Jane Austen, whom some critics consider England's best novelist, was born in 1775 in Steventon, England. The seventh of eight children, Austen lived with her parents for her entire life, first in Steventon and later in Bath, Southampton, and Chawton. Her father was the village rector, and, though not wealthy, her family was well connected and well educated. Austen briefly attended boarding school in Reading but received the majority of her education at home. According to rumor, she had a brief love affair when she was twenty-five, but it did not lead to a marriage proposal. Two years later she accepted and then quickly rejected a proposal of marriage. She remained unmarried for the rest of her life. Austen died in 1817, at age forty-one, from Addison's disease. .
Austen began writing stories at a very young age and completed her first novel in her early twenties. However, she did not publish until 1811, when Sense and Sensibility appeared anonymously, followed by Pride and Prejudice (1813) and Mansfield Park (1814). Emma, which appeared in 1816, was the last novel published during Austen's lifetime. (Northanger Abbey and Persuasion appeared posthumously.) .
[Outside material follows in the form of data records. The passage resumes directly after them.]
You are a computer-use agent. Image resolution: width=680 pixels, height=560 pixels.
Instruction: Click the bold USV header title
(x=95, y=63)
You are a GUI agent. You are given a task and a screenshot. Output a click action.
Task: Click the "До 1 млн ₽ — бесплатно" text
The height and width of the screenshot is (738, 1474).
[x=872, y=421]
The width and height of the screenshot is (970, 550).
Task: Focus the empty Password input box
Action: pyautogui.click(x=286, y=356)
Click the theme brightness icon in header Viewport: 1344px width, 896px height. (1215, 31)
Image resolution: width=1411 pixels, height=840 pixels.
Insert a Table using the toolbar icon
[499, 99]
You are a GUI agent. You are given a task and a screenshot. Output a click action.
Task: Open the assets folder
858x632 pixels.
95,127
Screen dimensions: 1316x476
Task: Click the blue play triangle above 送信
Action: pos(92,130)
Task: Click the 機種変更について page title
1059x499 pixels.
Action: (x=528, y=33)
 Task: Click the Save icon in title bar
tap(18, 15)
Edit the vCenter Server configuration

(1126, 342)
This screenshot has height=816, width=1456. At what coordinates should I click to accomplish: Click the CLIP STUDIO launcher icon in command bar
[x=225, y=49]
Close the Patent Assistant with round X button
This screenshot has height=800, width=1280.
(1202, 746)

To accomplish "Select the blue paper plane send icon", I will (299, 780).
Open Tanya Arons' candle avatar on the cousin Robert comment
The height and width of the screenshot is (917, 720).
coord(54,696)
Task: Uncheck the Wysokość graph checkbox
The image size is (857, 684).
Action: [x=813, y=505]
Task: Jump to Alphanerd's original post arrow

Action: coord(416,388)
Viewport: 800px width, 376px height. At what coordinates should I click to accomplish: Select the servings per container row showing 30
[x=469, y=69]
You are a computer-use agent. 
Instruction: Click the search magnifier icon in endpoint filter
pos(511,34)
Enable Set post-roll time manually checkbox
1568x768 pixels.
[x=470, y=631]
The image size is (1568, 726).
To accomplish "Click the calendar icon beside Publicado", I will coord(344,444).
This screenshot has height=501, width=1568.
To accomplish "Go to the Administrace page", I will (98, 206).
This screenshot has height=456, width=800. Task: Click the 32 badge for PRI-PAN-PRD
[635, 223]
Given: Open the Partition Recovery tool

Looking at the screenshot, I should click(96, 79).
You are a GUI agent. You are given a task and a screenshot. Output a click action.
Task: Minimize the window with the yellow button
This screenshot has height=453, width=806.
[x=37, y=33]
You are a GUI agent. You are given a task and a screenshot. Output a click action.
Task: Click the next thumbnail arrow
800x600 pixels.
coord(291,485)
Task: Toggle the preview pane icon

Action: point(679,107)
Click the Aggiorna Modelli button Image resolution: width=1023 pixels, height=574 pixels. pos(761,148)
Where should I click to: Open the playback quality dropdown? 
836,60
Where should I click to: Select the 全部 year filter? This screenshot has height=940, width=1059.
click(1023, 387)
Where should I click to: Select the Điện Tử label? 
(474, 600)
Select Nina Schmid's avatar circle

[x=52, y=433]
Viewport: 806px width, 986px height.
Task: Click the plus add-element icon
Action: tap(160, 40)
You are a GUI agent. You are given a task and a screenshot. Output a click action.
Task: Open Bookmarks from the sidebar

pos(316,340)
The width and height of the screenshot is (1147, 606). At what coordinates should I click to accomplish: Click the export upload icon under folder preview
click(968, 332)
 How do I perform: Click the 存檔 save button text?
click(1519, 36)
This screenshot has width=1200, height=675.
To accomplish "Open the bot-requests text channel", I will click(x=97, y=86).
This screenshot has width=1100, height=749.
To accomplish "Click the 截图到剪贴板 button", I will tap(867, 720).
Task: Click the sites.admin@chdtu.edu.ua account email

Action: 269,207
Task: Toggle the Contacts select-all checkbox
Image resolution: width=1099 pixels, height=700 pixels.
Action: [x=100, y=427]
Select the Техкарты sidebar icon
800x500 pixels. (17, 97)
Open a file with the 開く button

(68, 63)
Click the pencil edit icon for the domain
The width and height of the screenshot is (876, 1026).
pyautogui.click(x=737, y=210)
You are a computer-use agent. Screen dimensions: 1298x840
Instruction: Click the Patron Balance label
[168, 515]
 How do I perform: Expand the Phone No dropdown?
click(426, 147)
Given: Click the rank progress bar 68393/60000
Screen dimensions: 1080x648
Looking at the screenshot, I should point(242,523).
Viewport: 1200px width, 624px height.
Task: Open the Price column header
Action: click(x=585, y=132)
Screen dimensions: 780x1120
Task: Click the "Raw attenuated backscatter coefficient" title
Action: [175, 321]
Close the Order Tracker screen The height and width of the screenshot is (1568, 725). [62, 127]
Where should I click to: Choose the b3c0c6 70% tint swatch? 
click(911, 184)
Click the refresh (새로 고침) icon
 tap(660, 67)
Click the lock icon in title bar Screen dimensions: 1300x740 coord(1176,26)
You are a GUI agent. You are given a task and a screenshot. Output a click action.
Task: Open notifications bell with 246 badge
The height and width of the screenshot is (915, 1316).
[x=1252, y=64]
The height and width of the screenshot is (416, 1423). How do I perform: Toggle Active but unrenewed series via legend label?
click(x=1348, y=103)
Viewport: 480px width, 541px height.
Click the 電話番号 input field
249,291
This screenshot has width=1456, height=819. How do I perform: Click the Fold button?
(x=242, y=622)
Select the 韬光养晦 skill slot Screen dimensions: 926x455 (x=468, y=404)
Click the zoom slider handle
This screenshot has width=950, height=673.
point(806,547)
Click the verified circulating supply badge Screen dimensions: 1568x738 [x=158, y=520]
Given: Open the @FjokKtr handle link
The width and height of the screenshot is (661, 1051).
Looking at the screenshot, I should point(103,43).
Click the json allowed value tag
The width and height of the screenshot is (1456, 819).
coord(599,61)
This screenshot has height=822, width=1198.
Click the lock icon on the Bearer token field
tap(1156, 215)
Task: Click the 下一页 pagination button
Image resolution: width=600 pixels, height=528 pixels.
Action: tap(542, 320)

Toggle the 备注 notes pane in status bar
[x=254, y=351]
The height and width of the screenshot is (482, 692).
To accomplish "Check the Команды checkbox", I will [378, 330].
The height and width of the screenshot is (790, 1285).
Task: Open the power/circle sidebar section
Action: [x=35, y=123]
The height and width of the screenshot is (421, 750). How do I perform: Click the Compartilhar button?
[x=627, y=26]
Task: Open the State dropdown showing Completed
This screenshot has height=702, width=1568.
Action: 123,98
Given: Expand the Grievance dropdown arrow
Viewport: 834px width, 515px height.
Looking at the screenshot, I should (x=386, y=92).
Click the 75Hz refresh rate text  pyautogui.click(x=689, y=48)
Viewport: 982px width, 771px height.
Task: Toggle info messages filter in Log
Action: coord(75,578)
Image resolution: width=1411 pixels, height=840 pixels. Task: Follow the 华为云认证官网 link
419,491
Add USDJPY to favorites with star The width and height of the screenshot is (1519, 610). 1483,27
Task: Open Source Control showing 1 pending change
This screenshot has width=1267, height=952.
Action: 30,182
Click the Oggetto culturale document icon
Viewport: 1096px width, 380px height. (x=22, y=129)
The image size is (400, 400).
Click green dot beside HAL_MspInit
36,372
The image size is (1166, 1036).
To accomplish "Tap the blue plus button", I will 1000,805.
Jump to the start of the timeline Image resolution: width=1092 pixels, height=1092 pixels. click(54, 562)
Austen's identity as a novelist was not revealed until after her death, and her novels received little critical or popular recognition during her lifetime. As admired as Austen's novels later became, critics have had a difficult time placing them within literary history. She is known for her gently satirical portraits of village life and the rituals of courtship and marriage, but she wrote during the Romantic period, when most major writers were concerned with a very different set of interests and values. Romantic poets confronted the hopes and failures of the French Revolution and formulated new literary values centered on individual freedom, passion, and intensity. In comparison, Austen's detailed examination of the rules of decorum that govern social relationships, and her insistence that reason and moderation are necessary checks on feeling, make her seem out of step with the literary times.